HFMWeek Daily Snapshot - 8 December

NEWSPAPERS AND WIRES
Fifty money managers have used Securities and Exchange Commission rules to keep confidential their stakes in certain companies so far this year, an analysis of securities filings shows, says the Wall Street Journal. The longstanding practice got a new burst of attention last month when billionaire Warren Buffett's Berkshire Hathaway disclosed a $10.7bn bet on International Business Machines Corp.

Some of the hedge fund industry's best-known "macro" hedge fund managers – celebrated for shrewd bets on global economic events – are struggling this year to generate returns befitting their star status, reports Reuters. In a 2011 littered with market-moving events such as the eurozone debt crisis and sweeping central bank action, veteran managers such as Louis Bacon and Paul Tudor Jones might have been expected to book record profits.

Money managers are trying to reduce the number of counterparties to focus on bigger and stable banks to secure their assets and payments as they plan for the worst-case scenario in the euro zone debt crisis, writes Reuters. Uncertainty about the outcome of the two-year-old debt crisis – with the worst-case scenario being a break-up of the 17-nation currency bloc – and shrinking liquidity are complicating the life of asset managers, who are already struggling with diminishing market returns.

Goldman Sachs Group investor James Mercer, in a lawsuit against former board member Rajat Gupta in which the bank is a “nominal plaintiff,” filed court papers opposing a motion by the defendant to dismiss the case, reports Bloomberg. In the lawsuit, Mercer alleged Gupta disclosed confidential bank information to Galleon Group co-founder Raj Rajaratnam, the hedge fund manager who was later convicted of insider trading. Gupta has been charged by federal prosecutors in connection with the Rajaratnam probe.
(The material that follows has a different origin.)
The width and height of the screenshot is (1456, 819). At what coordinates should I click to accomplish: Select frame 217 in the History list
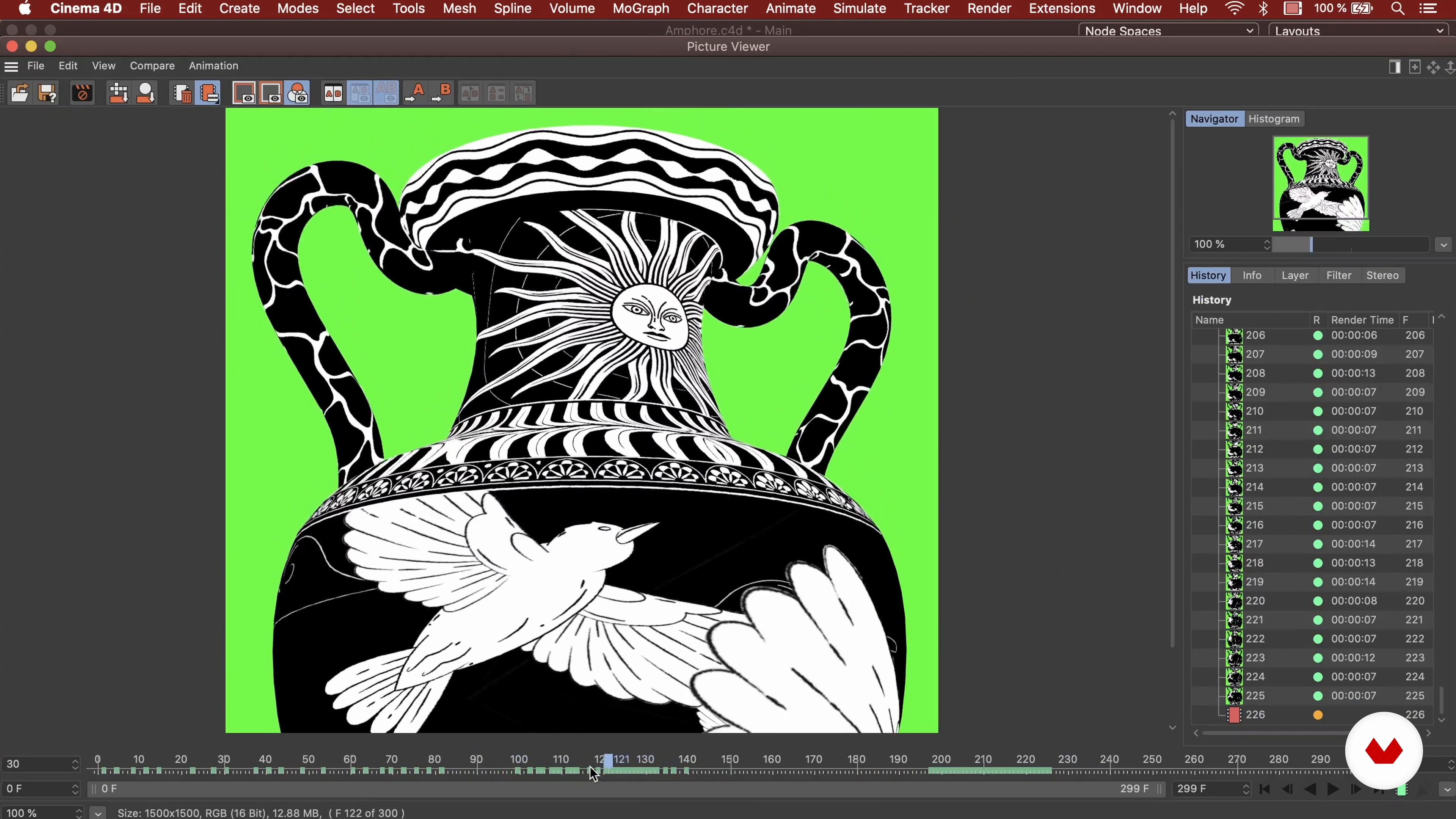(x=1255, y=544)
A turf war may be brewing between two high-profile US prosecutors over who will take the lead in a criminal probe of collapsed futures brokerage MF Global Holdings, writes Reuters. US Attorney Patrick Fitzgerald in Chicago and Preet Bharara, his counterpart in Manhattan, are examining how hundreds of millions of dollars went missing from the futures brokerage, sources familiar with the matter have told Reuters.

LAUNCHES
Germany's Aquila Capital plans to launch an Asia-focused hedge fund and a $150m agricultural fund in the first half of 2012, as part of a plan to expand in Asia and broaden the range of offerings for its largely European clientele, according to Reuters. "The whole mess in Europe at the moment has increased demand for diversification products for the Asian markets," Aquila founder and chief executive Roman Rosslenbroich told Reuters in an interview. Aquila, which manages about €3bn ($4.02bn), opened its first Asian office in Singapore in October.

PEOPLE MOVES
Highbridge Capital Management has laid off "a few" members of its equities strategy team, including Asia joint head Shyan Wen Lim, as the US hedge fund refocuses its investment strategy, people familiar with the situation said on Wednesday, reports the Wall Street Journal. The changes leave co-chief Arjun Menon as the sole regional boss. Highbridge wound down its Asia fund after Carl Huttenlocher, its former Asia head, said he was leaving in March of this year. That fund focused on trading equities and convertible bonds.